Introduction: Primary biliary cirrhosis is an autoimmune liver disease in which cellular and humoral immune responses towards cholangiocytes cause progressive intrahepatic bile duct loss. Cholestasis, liver fibrosis, and eventually cirrhosis result, with liver transplantation or death occurring in end stage disease. The etiology of the disease is unknown, but is thought to involve a permissive genetic predisposition and an environmental insult. Plausible environmental insults include xenobiotic exposure, and bacterial or viral infections. Previous work in our group suggests infection by human betaretrovirus, a virus with close similarity to mouse mammary tumor virus, may be associated with PBC. We are developing an ELISA based assay with the goal of establishing whether patients with primary biliary cirrhosis produce antibodies to human betaretrovirus. We also seek to produce a diagnostic indirect ELISA for detecting prevalence of human betaretrovirus in patients with primary biliary cirrhosis and the general population.

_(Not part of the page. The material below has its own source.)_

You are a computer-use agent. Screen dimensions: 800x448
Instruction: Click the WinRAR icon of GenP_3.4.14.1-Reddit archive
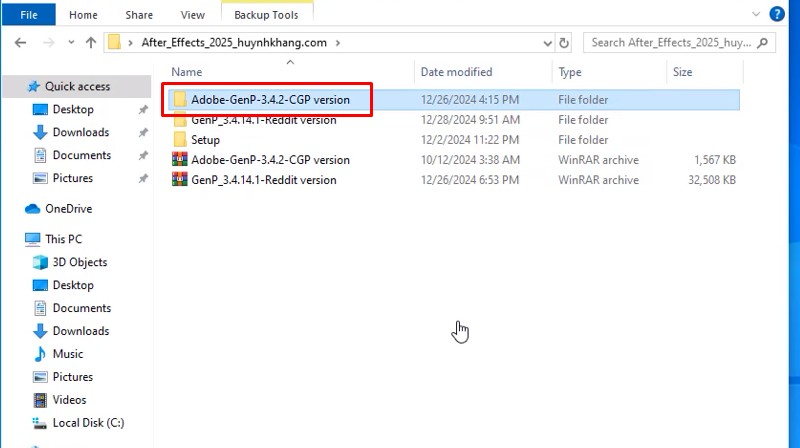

Methods: Human betaretrovirus Surface (gp52 Su) protein was expressed as a recombinant antigen from both E. coli and human cells. Affinity tags co-expressed with the antigens, GST for E.coli antigens and polyhistidine residues for mammalian antigens, were utilized to purify expressed antigen. Western blot was used to confirm successful antigen expression. ELISAs were developed and optimized for both E. coli and mammalian expressed antigens. These ELISAs were utilized to probe healthy control and PBC patient serum samples for antibodies against human betaretrovirus surface protein. Western blot was used to validate the findings from the mammalian antigen ELISA.